_Directions for this task_
Copy out the lines of the entries below word for word, beginning at the line that has "You are a computer-use" and stopping after the line that has "Looking at the screenshot, I should (x=880, y=17).". Leave the pictures out of your copy.

Records about locating elements on screens:
□ □ □ □ □ □ □
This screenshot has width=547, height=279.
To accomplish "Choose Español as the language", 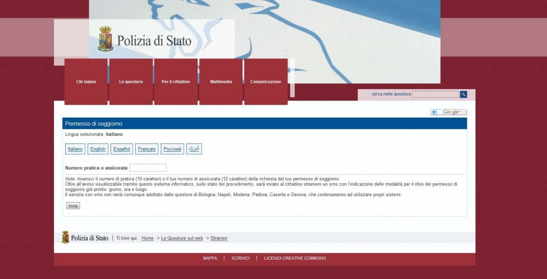I will (122, 149).
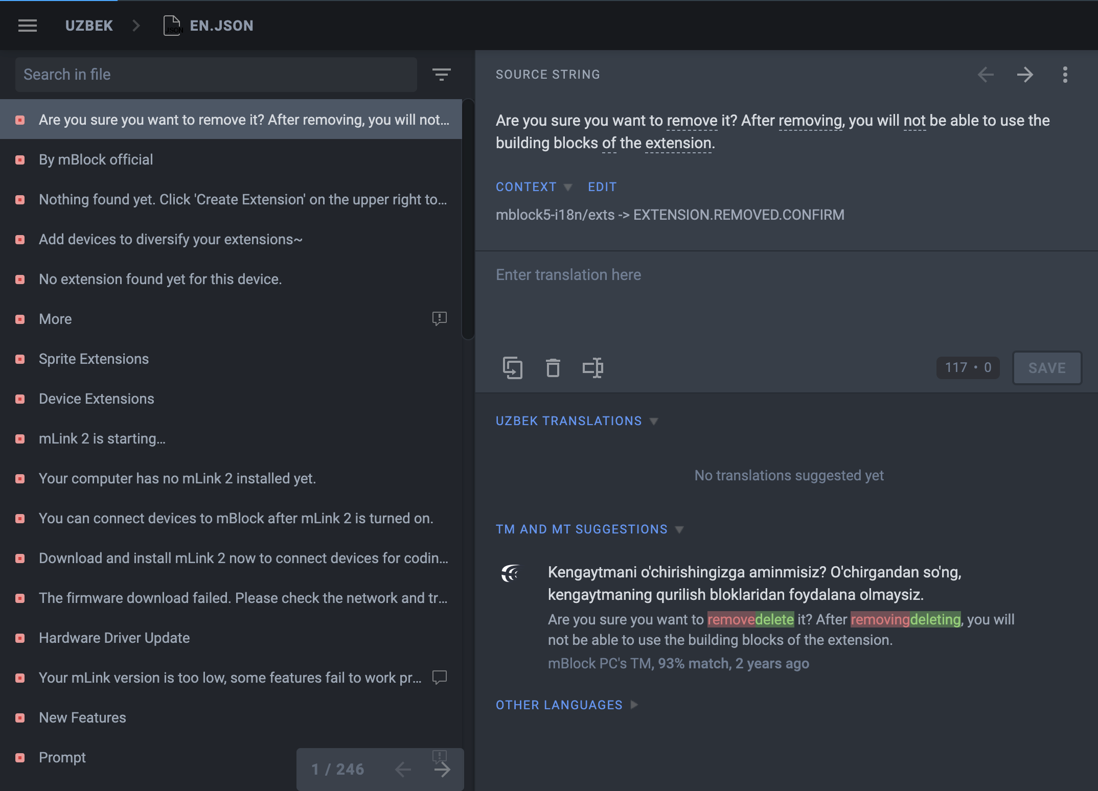1098x791 pixels.
Task: Click the EDIT context link
Action: pos(602,187)
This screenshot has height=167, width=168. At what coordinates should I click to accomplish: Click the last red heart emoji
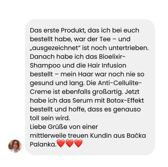pos(78,143)
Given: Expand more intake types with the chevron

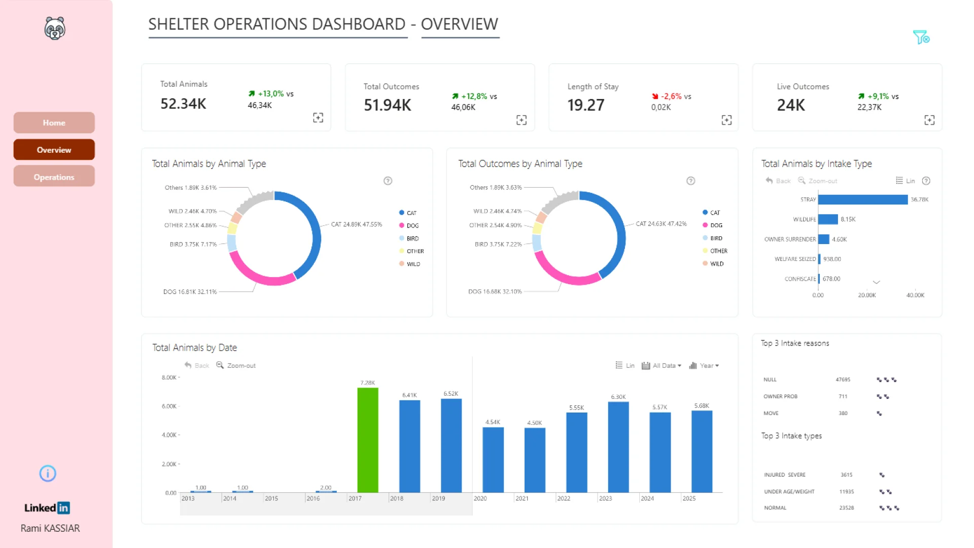Looking at the screenshot, I should click(x=876, y=282).
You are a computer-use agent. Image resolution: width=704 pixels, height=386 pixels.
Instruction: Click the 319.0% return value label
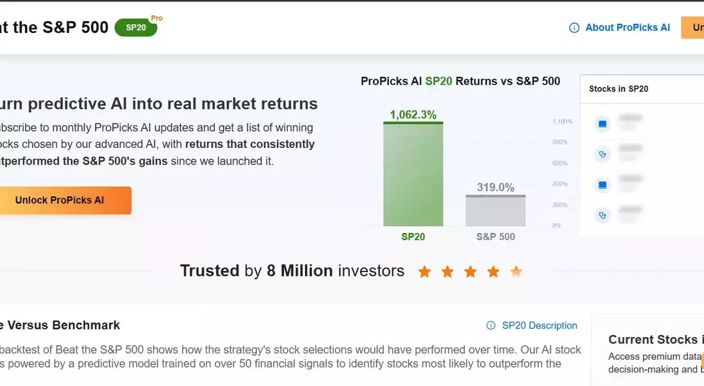(x=496, y=188)
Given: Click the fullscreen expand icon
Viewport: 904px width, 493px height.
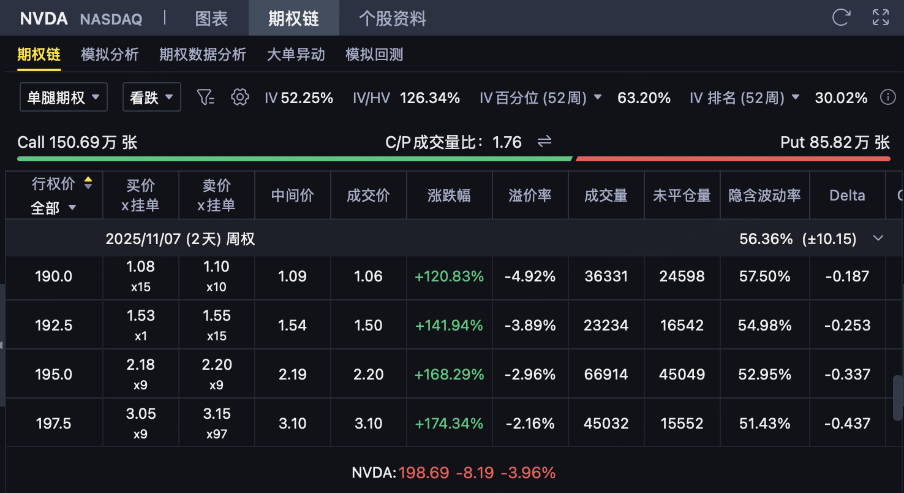Looking at the screenshot, I should (x=880, y=17).
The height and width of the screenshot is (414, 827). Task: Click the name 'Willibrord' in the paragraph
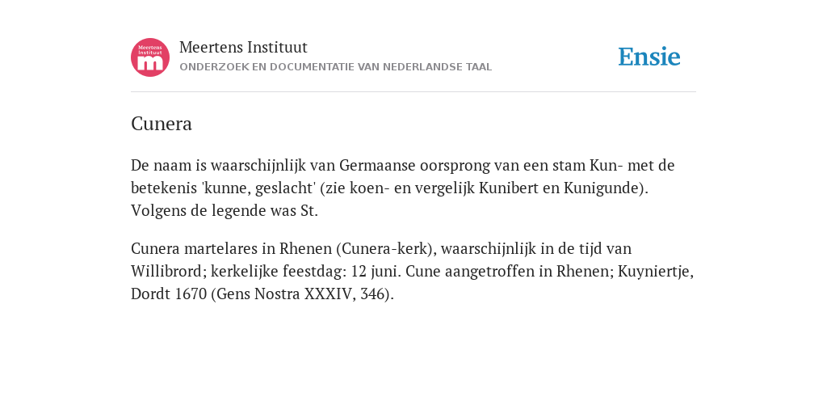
□ □ □ □ □ □ □
_Exercise solution_
You are a computer-use agent. Image resolution: width=704 pixels, height=386 pixels.
Instruction: Click the 319.0% return value label
(x=496, y=188)
Given: Click the fullscreen expand icon
Viewport: 904px width, 493px height.
Looking at the screenshot, I should (x=880, y=17).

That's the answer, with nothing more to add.